Due to lack of improvement, a brain biopsy from the caput of the left caudate nucleus was retrieved by neurosurgery on day 28. The biopsy revealed a pronounced lymphocytic infiltration (Fig. 1c) and strong glial and microglial activation. Eosinophilic intranuclear inclusion bodies of Cowdry type B were detected (Fig. 1d). Strikingly, prominent hemorrhagic changes were globally present. Due to typical histopathology (except for the hemorrhage), BoDV-1 immunohistochemistry was performed showing a positive precipitation. The definite diagnosis of BE was made on day 37. Presence of BoDV-1 RNA was confirmed by RT-qPCR as described earlier [5, 6]. Therapy with favipiravir was initiated on day 36, but did not result in any changes of the clinical condition. Progressive encephalitic changes involving the brainstem led to the patient’s death on day 43. The family gave informed consent to autopsy. Brain autopsy revealed a hemorrhage with maximal diameter of 1.2 cm in the left striatum, as described in MRI. The bleeding was surrounded by macrophages (Fig. 1e). Nearby vessels were highly infiltrated with lymphocytes. Strikingly, BoDV-1 immunohistochemistry showed a clear positive reaction in cell components of small vessels and end feet of astrocytes (Fig. 1f). This finding was corroborated by electron microscopy, which revealed viral replication centers in endothelial cells (Fig. 1g, h), and extravascular erythrocytes. Furthermore, our ultrastructural analysis revealed regions of demyelinated axons.

Otherwise, typical neuropathological changes of human BE that can be summarized as lymphocytic, sclerosing meningoencephalitis with microglial nodules and eosinophilic inclusion bodies [2] consistent with previous descriptions [1, 4] were also present.

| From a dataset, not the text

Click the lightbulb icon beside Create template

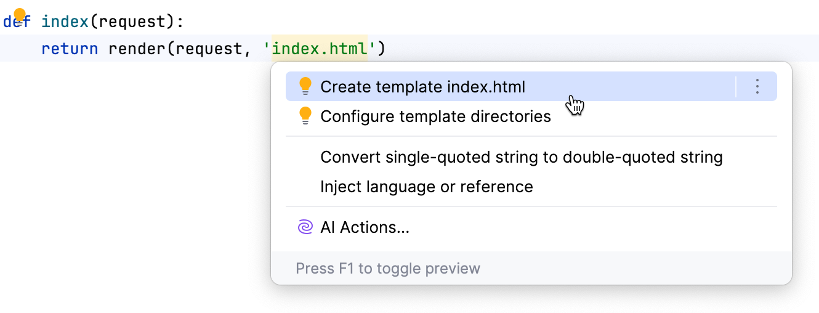[305, 86]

This is the first report of a hemorrhagic lesion observed during BE in humans. Moreover, we proved virus infiltration of cell components of vessels by detection of BoDV-1 nucleoprotein and viral RNA replication centers, the latter clearly showing an endothelial involvement. This raises the question, if the observed hemorrhage is cause or consequence of this endothelial infection. Since BoDV-1 is a non-cytopathogenic virus [7], direct damage to the endothelium and bleeding as consequence would be contradictory to the virus’ nature. The infection of the vessels as consequence of the bleeding and pronounced hypoxic changes is a comprehensible pathomechanism. We hypothesize that the infection of the endothelium resulted from pre-damage of the vessels and might have spread from close infected astrocytes.

Even though this report is based on an individual case, it gives important new insights into the neuropathology of human BE.